Minister of Economy and Commerce
- In office March 1997 – November 2004
- Succeeded by: Sheikha Lubna Al Qasimi

Secretary-General of the Gulf Cooperation Council
- In office April 1993 – April 1996
- Preceded by: Abdullah Bishara
- Succeeded by: Jamil Ibrahim Hejailan

Personal details
- Born: 1948 (age 77–78)
- Spouse: Linda Usra Soffan
- Education: Cairo University; Johns Hopkins University;
- Occupation: Lawyer
- Profession: Jurist

= Fahim bin Sultan Al Qasimi =

Emirati politician (born 1948)

Fahim bin Sultan Al Qasimi (فاهم بن سلطان القاسمي; born 1948) is an Emirati lawyer, diplomat, politician and businessman.
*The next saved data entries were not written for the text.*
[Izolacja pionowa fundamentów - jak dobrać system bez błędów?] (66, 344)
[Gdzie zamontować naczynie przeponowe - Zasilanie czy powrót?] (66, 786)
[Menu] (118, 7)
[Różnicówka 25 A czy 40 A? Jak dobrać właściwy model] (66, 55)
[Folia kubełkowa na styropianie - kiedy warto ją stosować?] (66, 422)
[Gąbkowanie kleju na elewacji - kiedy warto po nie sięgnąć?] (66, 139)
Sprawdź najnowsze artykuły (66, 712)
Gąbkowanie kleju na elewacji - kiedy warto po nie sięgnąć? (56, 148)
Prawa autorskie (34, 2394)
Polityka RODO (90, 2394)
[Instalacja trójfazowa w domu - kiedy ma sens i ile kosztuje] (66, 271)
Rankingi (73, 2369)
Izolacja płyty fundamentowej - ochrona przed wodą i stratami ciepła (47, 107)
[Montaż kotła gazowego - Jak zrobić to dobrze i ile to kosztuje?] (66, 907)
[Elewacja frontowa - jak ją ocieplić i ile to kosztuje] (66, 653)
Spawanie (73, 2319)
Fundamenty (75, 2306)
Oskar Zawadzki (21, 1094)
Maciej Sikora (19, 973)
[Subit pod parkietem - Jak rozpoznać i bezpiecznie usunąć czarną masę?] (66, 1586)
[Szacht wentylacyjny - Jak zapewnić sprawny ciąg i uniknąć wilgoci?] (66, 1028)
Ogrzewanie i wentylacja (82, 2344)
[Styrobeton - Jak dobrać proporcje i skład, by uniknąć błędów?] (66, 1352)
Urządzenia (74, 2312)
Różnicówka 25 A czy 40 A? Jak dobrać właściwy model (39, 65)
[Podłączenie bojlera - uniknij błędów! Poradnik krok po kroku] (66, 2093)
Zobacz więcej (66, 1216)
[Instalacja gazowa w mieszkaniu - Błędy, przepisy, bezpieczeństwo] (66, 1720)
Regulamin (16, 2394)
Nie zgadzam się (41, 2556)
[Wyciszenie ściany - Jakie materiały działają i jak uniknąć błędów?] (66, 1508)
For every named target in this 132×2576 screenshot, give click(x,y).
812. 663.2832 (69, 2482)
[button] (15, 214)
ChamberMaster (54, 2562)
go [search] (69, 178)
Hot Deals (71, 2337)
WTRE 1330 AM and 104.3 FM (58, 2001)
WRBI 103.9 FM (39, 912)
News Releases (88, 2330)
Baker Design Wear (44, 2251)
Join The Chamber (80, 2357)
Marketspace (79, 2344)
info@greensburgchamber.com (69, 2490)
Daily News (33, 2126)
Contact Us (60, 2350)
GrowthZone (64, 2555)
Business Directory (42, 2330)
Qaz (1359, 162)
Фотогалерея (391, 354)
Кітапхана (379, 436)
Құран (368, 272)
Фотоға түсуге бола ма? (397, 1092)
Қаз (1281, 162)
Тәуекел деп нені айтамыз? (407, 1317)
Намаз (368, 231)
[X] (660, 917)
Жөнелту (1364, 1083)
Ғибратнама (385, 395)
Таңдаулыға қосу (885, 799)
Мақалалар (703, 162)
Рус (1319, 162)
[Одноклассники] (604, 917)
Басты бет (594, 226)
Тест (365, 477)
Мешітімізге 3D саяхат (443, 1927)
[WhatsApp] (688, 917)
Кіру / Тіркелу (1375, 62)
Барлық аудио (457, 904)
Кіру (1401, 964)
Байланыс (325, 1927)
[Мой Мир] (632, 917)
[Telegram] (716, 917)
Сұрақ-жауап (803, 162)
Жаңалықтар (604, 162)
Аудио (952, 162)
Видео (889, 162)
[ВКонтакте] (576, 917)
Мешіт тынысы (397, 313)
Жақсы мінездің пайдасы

He served as the second secretary general of the Gulf Cooperation Council (GCC) from 1993 to 1996.

==Early life and education==
Qasimi was born in 1948. He is a member of the ruling family of the Emirate of Ras Al Khaimah, Al Qasimi, and the cousin of the ruler. Qasimi has five brothers and five sisters. He holds a law degree from Cairo University in 1974 and a master's degree in international politics from Johns Hopkins University in 1977.

==Career==
Qasimi began his career in the 1970s as a legal consultant and litigator for companies doing business in the United Arab Emirates. Then he joined the foreign ministry in 1975. He was the ambassador of the UAE to the United Nations and consul-general in Geneva from 1977 to 1980. He served as the UAE's permanent representative at the United Nations in New York City from 1980 to 1984. During the same period he was also non-resident ambassador of the UAE to Canada.

From 1984 to 1992 he was the director of the legal department at the foreign ministry. Then he was appointed secretary of the GCC in April 1993, replacing Abdullah Bishara in the post. During his term, Qasimi supported the idea that the dispute over the islands in the Gulf should be settled through intervention of neutral third parties or of the international agencies like the International Court of Justice in the Hague. Qasimi's tenure lasted until April 1996. He was replaced by Saudi diplomat Jamil Ibrahim Hejailan.

Qasimi was appointed minister of economy and commerce of the UAE in March 1997. He replaced Said Ghobash in the post. Qasimi's tenure ended in November 2004 when he was replaced by his cousin Sheikha Lubna Al Qasimi, the first woman assumed this post in the country, in a reshuffle. In the same reshuffle, he became the minister of supreme council and GCC affairs. He retired from office in February 2006.

In 2006, Qasimi co-founded an Emirati-owned law firm and was the chairman of that firm until 2013. In March 2013, he co-founded another law firm, Qasimi Law Partners (d/b/a QLP MENA), and is the chairman of the firm. He is also the chairman of the Emirates Golf Federation and Arab Golf Federation.

==Personal life==
Qasimi is married to a Lebanese-American, Linda Usra Soffan. She published a book, entitled The Status of Women in the UAE, in 1983.